Bertambah lima orang dibandingkan DPR periode 2019-2024. Ini konsekuensi dari pembentukan empat daerah otonom baru (provinsi) di pulau Papua–warisan Joko Widodo yang memekarkan provinsi di sana dari dua provinsi menjadi enam provinsi. DPR menjadi sorotan, sebab pemerintahan Prabowo Subianto memberikan tunjangan rumah senilai Rp 50 juta per bulan kepada Wakil Rakyat.
Tunjangan ini sebagai pengganti rumah jabatan anggota (RJA) di Kalibata, Jakarta yang tak lagi diberikan karena akan diserahkan kepada Kementerian Keuangan dan Kementerian Sekretariat Negara. Menagih ”Utang” DPR di Tengah Kenaikan Tunjangan Artikel Kompas.id Penjelasan menyangkut tunjangan rumah sebesar Rp 50 juta per bulan ini simpang siur. Pemimpin DPR beda, begitu pula Kementerian Keuangan.
Ketua DPR Puan Maharani menyebut tunjangan itu telah melewati perhitungan matang. “Merupakan hal yang sudah dikaji untuk 580 anggota DPR yang datang dari 38 provinsi,” ujar Puan (22/8/2025).
Wakil Ketua DPR Sufmi Dasco Ahmad lain lagi. Menurut dia, perhitungan anggaran tunjangan rumah untuk anggota DPR berasal dari Kementerian Keuangan.
Anggota Komisi XI DPR Misbakhun meyatakan, DPR tidak menentukan besaran tunjangan dan hanya menerima hasil dari penghitungan Kementerian Keuangan.
Sementara itu, Dirjen Anggaran Kementerian Keuangan Luky Alfirman berujar, “makanya tanya DPR, udah berlaku belum tahun ini”. Fasilitas rumah untuk anggota DPR satu hal.

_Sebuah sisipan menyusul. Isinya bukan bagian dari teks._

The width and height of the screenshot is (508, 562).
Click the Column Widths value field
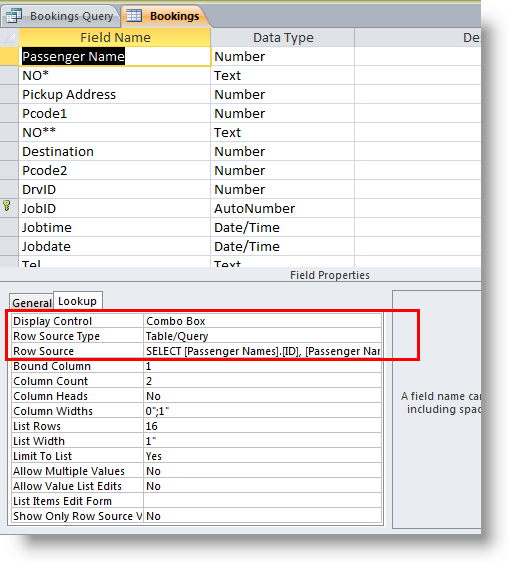point(262,411)
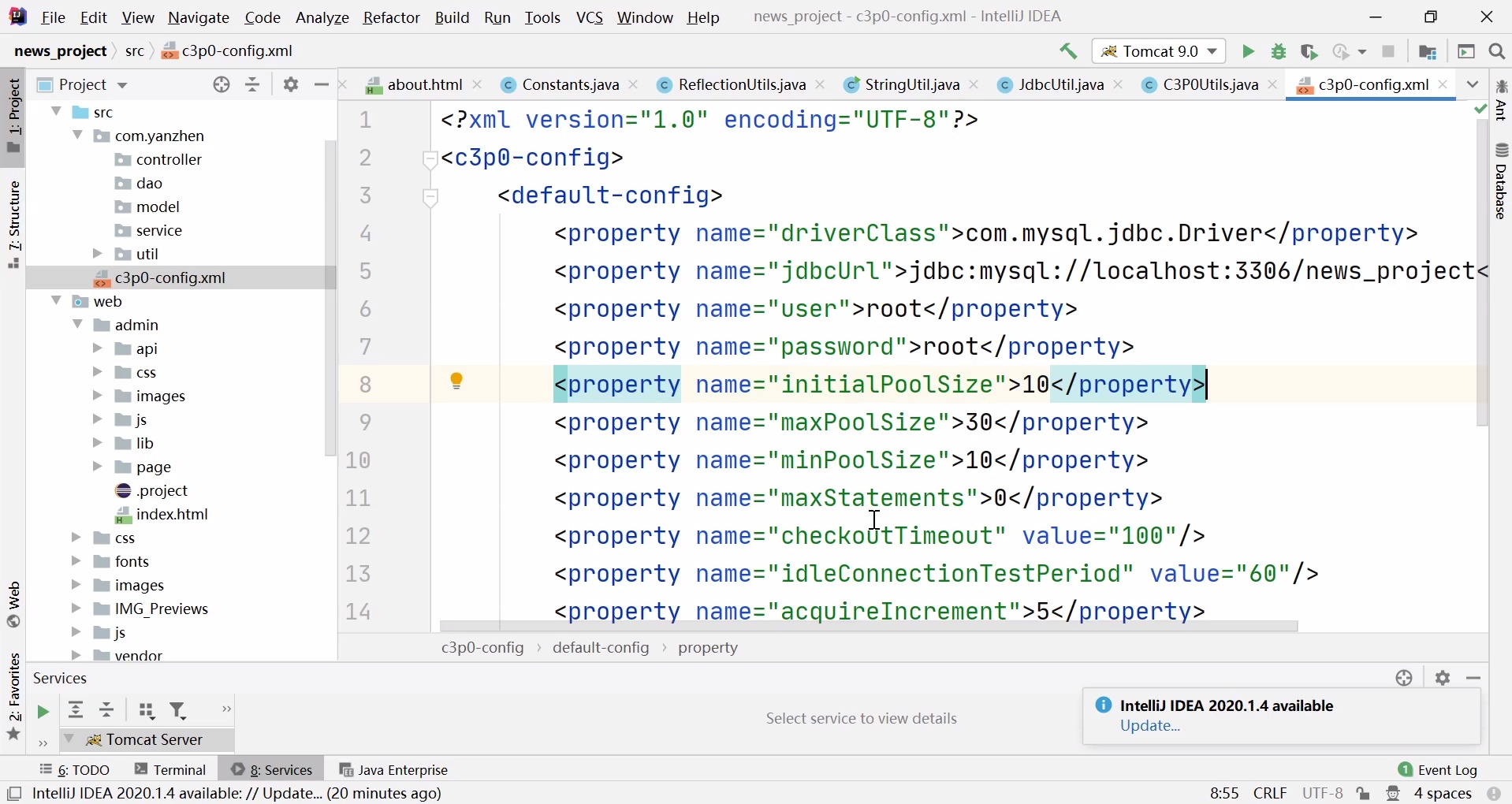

Sedangkan pemberian tunjangan rumah sebesar Rp 50 juta per bulan adalah hal lain. Keduanya berkaitan. Masuk akal, tapi juga bisa masuk angin. Untuk menjawabnya, pertama, kita perlu memeriksa dan memelototi ulang rumah jabatan anggota DPR yang berlokasi di Kalibata dan Ulujami.
Benarkah rumah-rumah di sana tidak layak huni? Seberapa parah kerusakannya? Jika tingkat rusaknya tidak parah, mengapa tidak memilih merenovasinya dibandingkan dalam bentuk cash sebesar Rp 50 juta per bulan? Kedua, audit terhadap kondisi mutakhir akan menentukan keputusan apa yang terbaik untuk anggota DPR. Fasilitas rumah wajib diberikan kepada anggota DPR karena mereka berasal dari 38 provinsi, bukan dari Jakarta dan sekitarnya saja.
Cuma audit atas fakta kiwari menyangkut fasilitas rumah di Kalibata dan Ulujami, Jakarta Selatan itu tidak diungkap dengan terang benderang. Publik dan media massa dibiarkan mencari jawaban sendiri. Saat reporter Kompas.com menyambangi RJA di Kalibata, 7 Oktober tahun lalu, rumah untuk anggota DPR itu tampak masih cukup baik dan masuk kategori layak huni. Meski dengan catatan ada beberapa bagian yang perlu diperbaiki.